# How do these “neural network style transfer” tools work?

Hello! Last week I posted about magical machine learning art tools.

This got me to thinking – what would other cool machine learning art

tools look like? For example! Sometimes I make drawings, like a drawing

of a cat. What if machine learning could automatically transform my

drawing into a similar-but-better cat drawing? That would be fun!

I started telling this idea to my partner, and he was like “julia, that

sounds like you just read some hacker news headlines about generative

neural networks and made this up”. Which was essentially correct!

So I wanted to spend a little bit of time understanding how these

machine learning art tools actually work, by understanding the math

they’re based on (instead of some vague intuitive idea). I’m going to

start

with A Neural Algorithm of Artistic Style

because it’s a short paper and it’s written in a pretty understandable

way.

This paper is the work that powers the system

deepart.io. The people who made that website are

the authors of the paper. Here’s what they advertise on their

homepage:

This is pretty different from what I want to do but let’s learn how it

works anyway.

### “style” and “content”

The core idea of this paper is that you can split an image into “style”

(as in, “like the starry night painting”) and “content” (“it’s a picture

of some houses on a river”). So, just like you can tell a humain painter “paint

me my house, but kind in the style of the teletubbies show”, you can

tell this algorithm “paint this thing in the style of this other thing”.

This is pretty vague though! Neural networks stuff is all math, so what

is the mathematical definition of “style”? That’s what the paper

attempts to define, and what we’ll explain a little bit here.

### an object recognition network

These neural network art things tend to involve one specific neural

network.
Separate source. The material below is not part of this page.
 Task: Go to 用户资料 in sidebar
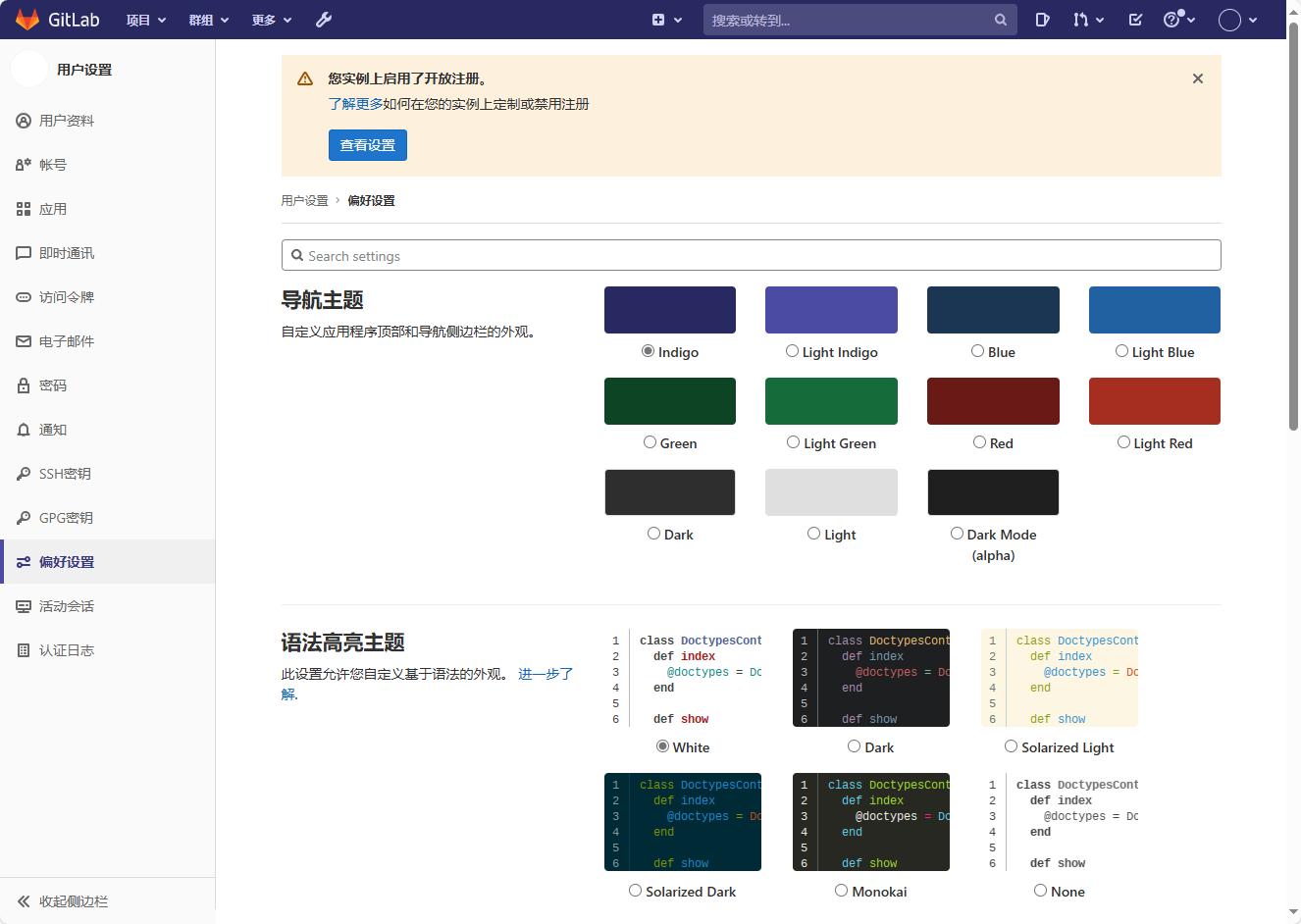point(67,121)
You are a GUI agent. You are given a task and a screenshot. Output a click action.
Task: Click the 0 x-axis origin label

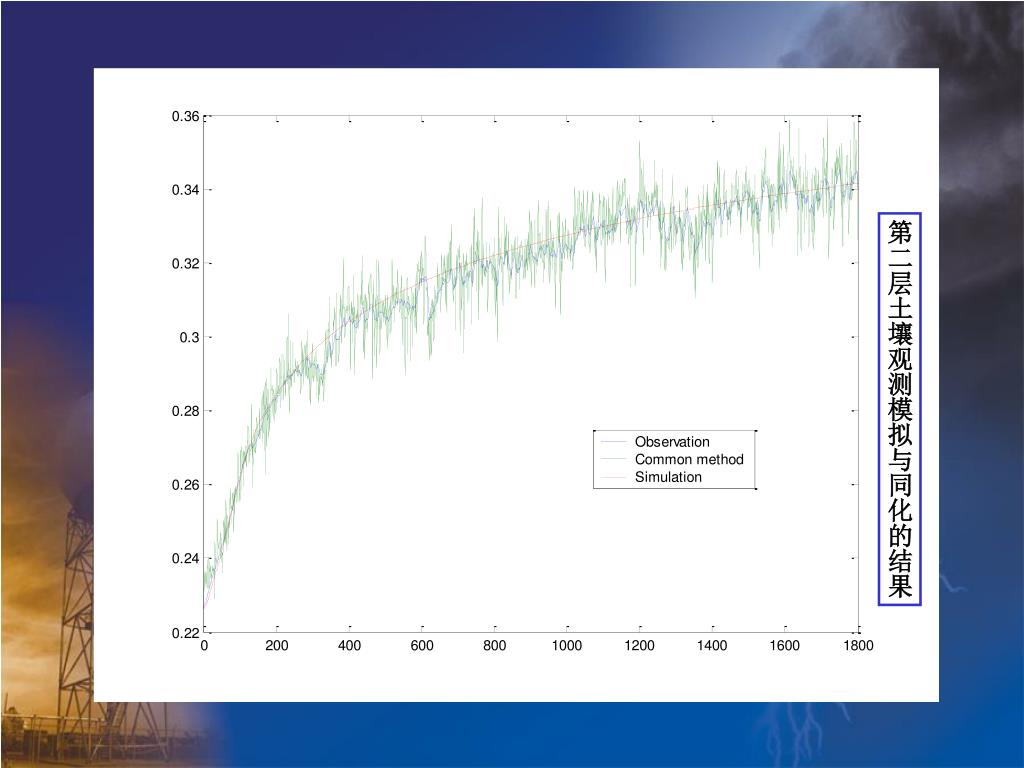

The neural network used in this “style transfer” tool is the

one described in this paper, by the

VGG group at Oxford.

The purpose of this network was not to generate art stuff at all! This

network’s job is to do image recognition (“that’s a cat! that’s a house!”).

This particular network won the ImageNet 2014 challenge (the

challenge that all neural networks image recognition groups seem to

participate in) in the “localization” category.

Localization means that you need to recognize an object in the image and

say **where** the object in the image is. So you have to not just know

that there is a house, but also to give a box where the house is.

We need a definition of “style” and “content”, and what this network

does is to give us a definition for both style and content. How?

### a mathematical definition of “content” and “style”

You can see the layers of the neural network here.

When we put an image into the network, it starts out as a vector of

numbers (the red/green/blue values for each pixel). At each layer of

the network we get another intermediate vector of numbers. There’s no

inherent **meaning** to any of these vectors.

But! If we want to, we could pick one of those vectors arbitrarily and

declare “You know, I think that vector represents the **content**” of

the image.

The basic idea is that the further down you get in the network (and the

closer towards classifying objects in the network as a “cat” or “house”

or whatever”), the more the vector represents the image’s “content”.

In this paper, they designate the “conv4_2” later as the “content”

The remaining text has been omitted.